VORGEGEBENER TEXT
--*--
EZB bekräftigt März-Beschlüsse – Fokus richtet sich auf die Juni-Sitzung - Nord LB
Die Europäische Zentralbank hat auf der heutigen Ratssitzung wie erwartet keine Änderungen an ihrer geldpolitischen Ausrichtung beschlossen. Die EZB-Leitzinsen für die Hauptrefinanzierungsgeschäfte (0,00%), Einlagefazilität (-0,50%) und die Spitzenrefinanzierungsfazilität (0,25%) bleiben unverändert. Auch bei dem Gesamtvolumen und der Mindestlaufzeit des Anleihekaufprogramms Pandemic Emergency Purchase Programme (PEPP), den Parametern des APP sowie der Forward Guidance hat die EZB keine nennenswerten Veränderungen vorgenommen.
Der Rat bekräftigte in seinem Statement die Beschlüsse aus der März-Sitzung, dies gilt insbesondere für die temporäre Beschleunigung der Anleihekäufe im Rahmen des PEPP. So gehe der EZB-Rat davon aus, dass die Ankäufe im Rahmen des PEPP „weiterhin deutlich umfangreicher ausfallen werden“ als während der ersten Monate des Jahres. Der EZB-Rat will seine Ankäufe flexibel in Abhängigkeit von den Marktbedingungen durchführen, um einer vorzeitigen Straffung der Finanzierungsbedingungen zu begegnen. So sollen Entwicklungen verhindert werden, die „dem Abwärtsdruck der Pandemie auf die projizierte Inflationsentwicklung“ nicht entgegenwirken würden. Hiermit wird einmal mehr bekräftigt, dass die EZB durch den temporären Inflationsanstieg im laufenden Jahr hindurchblicken wird. In den vergangenen Wochen hatten mehrere Ratsmitglieder den aus ihrer Sicht grundsätzlich inflationsdämpfenden Effekt der Pandemie betont.
--*--
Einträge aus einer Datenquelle
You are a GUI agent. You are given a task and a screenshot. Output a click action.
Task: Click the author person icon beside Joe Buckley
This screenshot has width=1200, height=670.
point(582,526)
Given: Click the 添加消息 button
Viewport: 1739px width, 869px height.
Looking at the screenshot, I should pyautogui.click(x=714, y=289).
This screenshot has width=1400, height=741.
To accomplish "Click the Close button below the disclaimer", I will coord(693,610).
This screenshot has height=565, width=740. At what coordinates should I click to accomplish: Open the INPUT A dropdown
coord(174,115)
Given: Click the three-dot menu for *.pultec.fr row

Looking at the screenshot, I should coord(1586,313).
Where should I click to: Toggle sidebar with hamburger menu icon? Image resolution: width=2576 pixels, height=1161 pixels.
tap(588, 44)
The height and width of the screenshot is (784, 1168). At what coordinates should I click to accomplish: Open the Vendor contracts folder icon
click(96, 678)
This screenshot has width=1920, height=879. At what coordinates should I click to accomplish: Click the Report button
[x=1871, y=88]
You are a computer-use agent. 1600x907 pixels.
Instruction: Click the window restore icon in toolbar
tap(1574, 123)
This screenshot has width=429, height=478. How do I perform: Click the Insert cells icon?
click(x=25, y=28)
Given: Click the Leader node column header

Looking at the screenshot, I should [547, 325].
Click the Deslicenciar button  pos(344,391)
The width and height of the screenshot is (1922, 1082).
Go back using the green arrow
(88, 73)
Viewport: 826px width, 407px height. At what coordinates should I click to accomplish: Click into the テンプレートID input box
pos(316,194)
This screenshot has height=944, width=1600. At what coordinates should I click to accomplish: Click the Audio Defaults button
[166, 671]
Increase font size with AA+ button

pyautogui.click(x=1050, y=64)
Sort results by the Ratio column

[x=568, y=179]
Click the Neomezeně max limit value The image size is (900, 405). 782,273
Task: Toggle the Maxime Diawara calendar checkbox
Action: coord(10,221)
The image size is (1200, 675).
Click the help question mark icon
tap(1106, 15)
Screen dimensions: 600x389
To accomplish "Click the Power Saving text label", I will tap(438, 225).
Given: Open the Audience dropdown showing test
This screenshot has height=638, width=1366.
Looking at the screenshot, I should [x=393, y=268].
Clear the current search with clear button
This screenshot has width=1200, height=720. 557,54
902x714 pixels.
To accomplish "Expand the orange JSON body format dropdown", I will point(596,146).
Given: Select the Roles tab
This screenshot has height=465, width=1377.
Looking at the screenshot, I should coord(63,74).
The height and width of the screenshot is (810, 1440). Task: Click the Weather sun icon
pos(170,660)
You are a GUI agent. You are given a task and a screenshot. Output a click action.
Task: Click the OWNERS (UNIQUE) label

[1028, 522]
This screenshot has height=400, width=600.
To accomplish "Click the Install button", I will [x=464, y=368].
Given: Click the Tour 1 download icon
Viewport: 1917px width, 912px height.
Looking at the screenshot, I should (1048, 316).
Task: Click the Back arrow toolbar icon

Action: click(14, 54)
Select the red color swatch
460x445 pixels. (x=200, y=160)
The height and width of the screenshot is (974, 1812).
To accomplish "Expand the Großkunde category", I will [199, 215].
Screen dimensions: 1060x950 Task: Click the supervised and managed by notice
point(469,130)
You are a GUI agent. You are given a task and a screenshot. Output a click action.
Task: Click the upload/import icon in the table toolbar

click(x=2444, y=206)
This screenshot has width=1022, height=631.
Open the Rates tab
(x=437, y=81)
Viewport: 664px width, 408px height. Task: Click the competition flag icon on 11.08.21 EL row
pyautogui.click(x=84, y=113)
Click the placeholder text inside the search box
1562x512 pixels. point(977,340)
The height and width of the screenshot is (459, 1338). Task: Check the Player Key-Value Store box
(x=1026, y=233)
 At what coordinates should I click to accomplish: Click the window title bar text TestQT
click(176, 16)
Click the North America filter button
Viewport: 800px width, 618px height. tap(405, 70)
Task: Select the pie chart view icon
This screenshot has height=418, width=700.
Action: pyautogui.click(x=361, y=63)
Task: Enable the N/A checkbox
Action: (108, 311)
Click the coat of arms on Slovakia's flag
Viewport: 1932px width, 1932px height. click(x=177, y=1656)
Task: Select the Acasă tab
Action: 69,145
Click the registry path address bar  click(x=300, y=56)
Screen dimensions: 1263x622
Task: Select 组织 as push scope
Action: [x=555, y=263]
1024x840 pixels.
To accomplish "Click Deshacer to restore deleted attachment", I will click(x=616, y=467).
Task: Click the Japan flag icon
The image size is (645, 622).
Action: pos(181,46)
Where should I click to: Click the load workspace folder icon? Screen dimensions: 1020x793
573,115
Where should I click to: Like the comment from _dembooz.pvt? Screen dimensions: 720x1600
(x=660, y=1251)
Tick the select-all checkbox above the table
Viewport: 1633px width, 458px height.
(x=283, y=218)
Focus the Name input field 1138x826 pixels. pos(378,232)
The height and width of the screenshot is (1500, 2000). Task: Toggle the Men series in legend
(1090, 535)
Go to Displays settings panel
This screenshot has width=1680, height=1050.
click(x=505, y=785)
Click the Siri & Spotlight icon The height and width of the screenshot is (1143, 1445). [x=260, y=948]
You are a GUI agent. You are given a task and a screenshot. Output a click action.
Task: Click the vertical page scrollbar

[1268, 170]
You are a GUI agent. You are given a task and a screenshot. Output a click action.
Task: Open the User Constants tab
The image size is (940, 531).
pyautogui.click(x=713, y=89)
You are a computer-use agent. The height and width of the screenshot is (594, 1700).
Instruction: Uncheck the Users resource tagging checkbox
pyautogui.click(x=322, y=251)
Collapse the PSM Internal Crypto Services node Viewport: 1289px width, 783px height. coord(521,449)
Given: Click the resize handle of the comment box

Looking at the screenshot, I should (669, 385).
--*--
ZU ERLEDIGEN
Schreibe den Text über die EZB-Ratssitzung vollständig und ohne jede Änderung ab. Die Auflistung ist eigenständiges Material und gehört nicht zum Text.

ANTWORT
EZB bekräftigt März-Beschlüsse – Fokus richtet sich auf die Juni-Sitzung - Nord LB
Die Europäische Zentralbank hat auf der heutigen Ratssitzung wie erwartet keine Änderungen an ihrer geldpolitischen Ausrichtung beschlossen. Die EZB-Leitzinsen für die Hauptrefinanzierungsgeschäfte (0,00%), Einlagefazilität (-0,50%) und die Spitzenrefinanzierungsfazilität (0,25%) bleiben unverändert. Auch bei dem Gesamtvolumen und der Mindestlaufzeit des Anleihekaufprogramms Pandemic Emergency Purchase Programme (PEPP), den Parametern des APP sowie der Forward Guidance hat die EZB keine nennenswerten Veränderungen vorgenommen.
Der Rat bekräftigte in seinem Statement die Beschlüsse aus der März-Sitzung, dies gilt insbesondere für die temporäre Beschleunigung der Anleihekäufe im Rahmen des PEPP. So gehe der EZB-Rat davon aus, dass die Ankäufe im Rahmen des PEPP „weiterhin deutlich umfangreicher ausfallen werden“ als während der ersten Monate des Jahres. Der EZB-Rat will seine Ankäufe flexibel in Abhängigkeit von den Marktbedingungen durchführen, um einer vorzeitigen Straffung der Finanzierungsbedingungen zu begegnen. So sollen Entwicklungen verhindert werden, die „dem Abwärtsdruck der Pandemie auf die projizierte Inflationsentwicklung“ nicht entgegenwirken würden. Hiermit wird einmal mehr bekräftigt, dass die EZB durch den temporären Inflationsanstieg im laufenden Jahr hindurchblicken wird. In den vergangenen Wochen hatten mehrere Ratsmitglieder den aus ihrer Sicht grundsätzlich inflationsdämpfenden Effekt der Pandemie betont.